Oleh: Saefudin Simon
Pemilu Presiden AS telah usai. Tinggal penghitungan suara via pos yang menyoblos sebelum 3 November 2020. Mungkin butuh beberapa hari untuk meghitungnya. Ini karena jumlahnya sangat banyak, sekitar 95 juta. Lebih 50 persen dari jumlah pemilih AS yang diperkirakan 150 juta orang.
Yang menarik, Presiden Donald Trump sudah mengumumkan kemenangannya di Gedung Putih, Washington. Kalau ternyata nanti kalah, kata Trump, berarti pemilu curang. Dan kecurangannya dibantu media massa.

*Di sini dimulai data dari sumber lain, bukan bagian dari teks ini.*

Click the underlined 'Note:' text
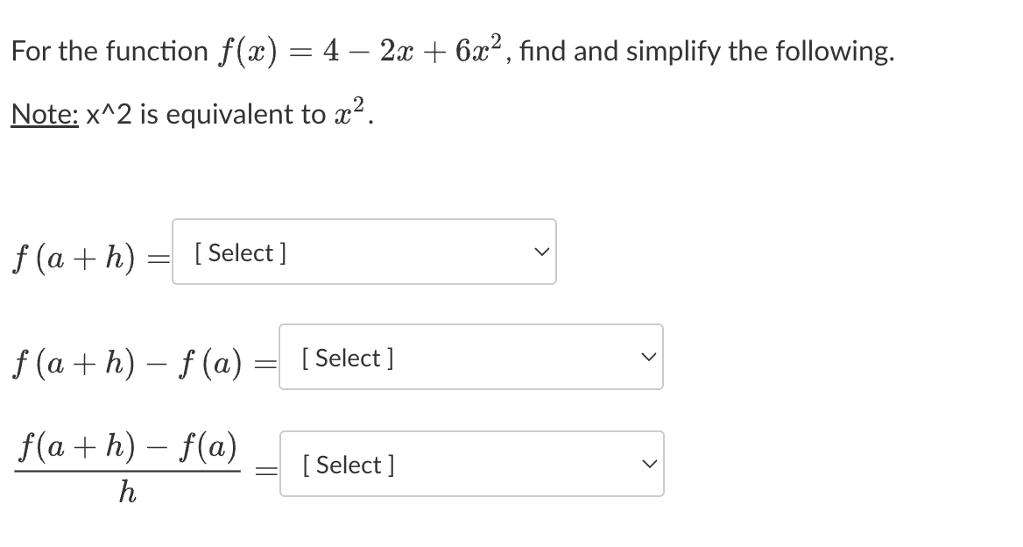Screen dimensions: 1023x547 [x=45, y=114]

Trump sesumbar, jika kalah, ia akan melaporkan kecurangan itu kepada Mahkamah Agung. Dan Trump tidak mau melakukan penyerahan kekuasaan kepada pemenang pemilu Joe Biden-Kemala Harris. Trump juga minta penghitungan suara yang dikirim via pos dihentikan. Karena pasti penghitungannya penuh kecurangan.
Pemilu 2020 di AS menurut Washington Post adalah yang terheboh dalam satu abad terakhir. Para pendukung Donald Trump-Mike Pence bentrok dengan pendukung Joe Biden-Kemala Harris di mana-mana — satu hal yang sebelumnya nyaris tak pernah terjadi.

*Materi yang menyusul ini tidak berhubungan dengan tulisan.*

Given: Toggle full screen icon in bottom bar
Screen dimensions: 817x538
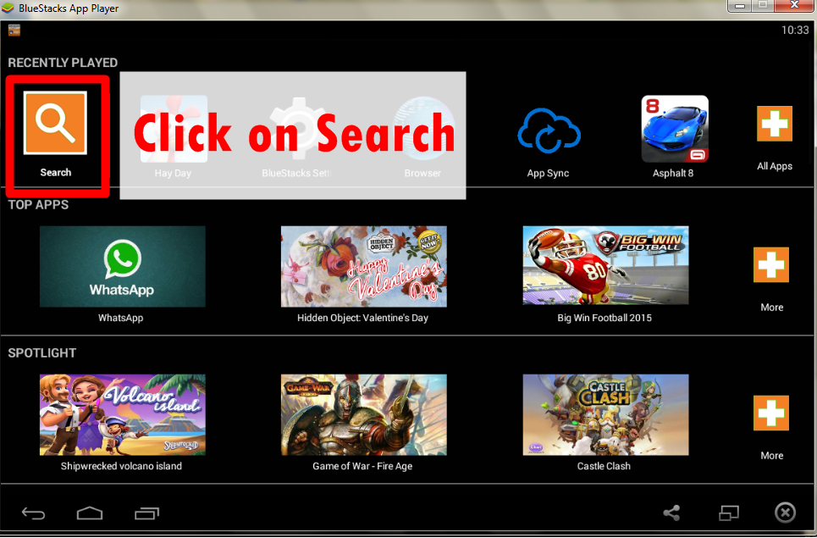Looking at the screenshot, I should point(729,513).
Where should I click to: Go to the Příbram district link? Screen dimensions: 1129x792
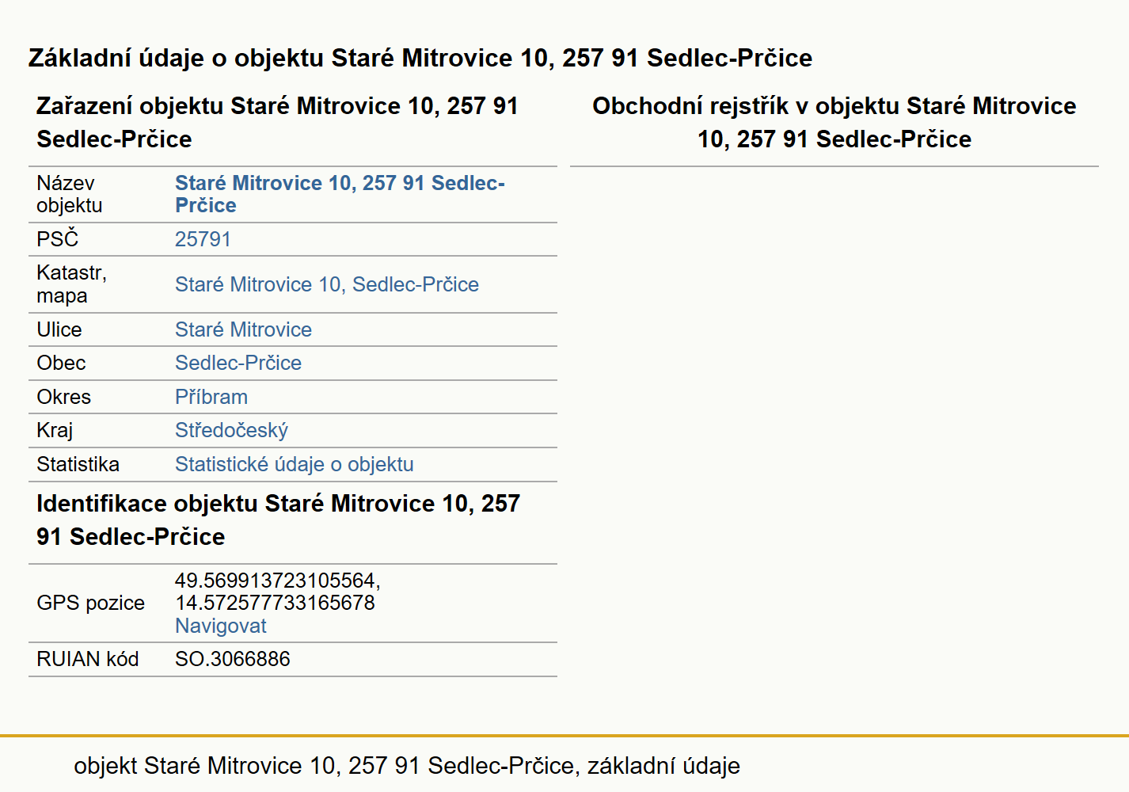[x=211, y=397]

Pendukung Trump-Pence terlihat sangat bringas dan merusak fasilitas umum dalam berbagai bentrokan. Ini terjadi karena mayoritas pendukung Trump adalah ‘kalangan bawah’ kulit putih yang kurang berpendidikan. Trump dalam kampanyenya mengusung sentimen rasis untuk menarik dukungan konstituennya yang berandal tersebut.

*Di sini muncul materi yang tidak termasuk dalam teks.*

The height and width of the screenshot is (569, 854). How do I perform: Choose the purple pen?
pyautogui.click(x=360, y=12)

Itulah sebabnya Trump dalam menyikapi hasil pemilu — jika kalah — sangat kampungan, tak menunjukan wisdom seorang pemimpin negara besar seperti Amerika. Gugatan Trump terhadap keabsahan pemilu 2020 menunjukkan betapa norak dan demagognya sang patahana. Ia tengah melakukan politik demagogi yang merusak tatanan demokrasi.
Kilas balik: pada pemilu 2016, ketika Trump menang, dunia benar-benar terkejut. Betapa tidak, Trump yang tidak percaya adanya global warming; tak mau meneruskan kesepakatan damai dengan Iran; mengecam kesepakan Paris untuk penurunan emisi karbon global; mengumumkan perang dagang melawan Cina; dan lain-lain terpilih menjadi presiden sebuah negara yang selama ini menjadi garda depan demokrasi, ekonomi, dan perbaikan lingkungan di dunia.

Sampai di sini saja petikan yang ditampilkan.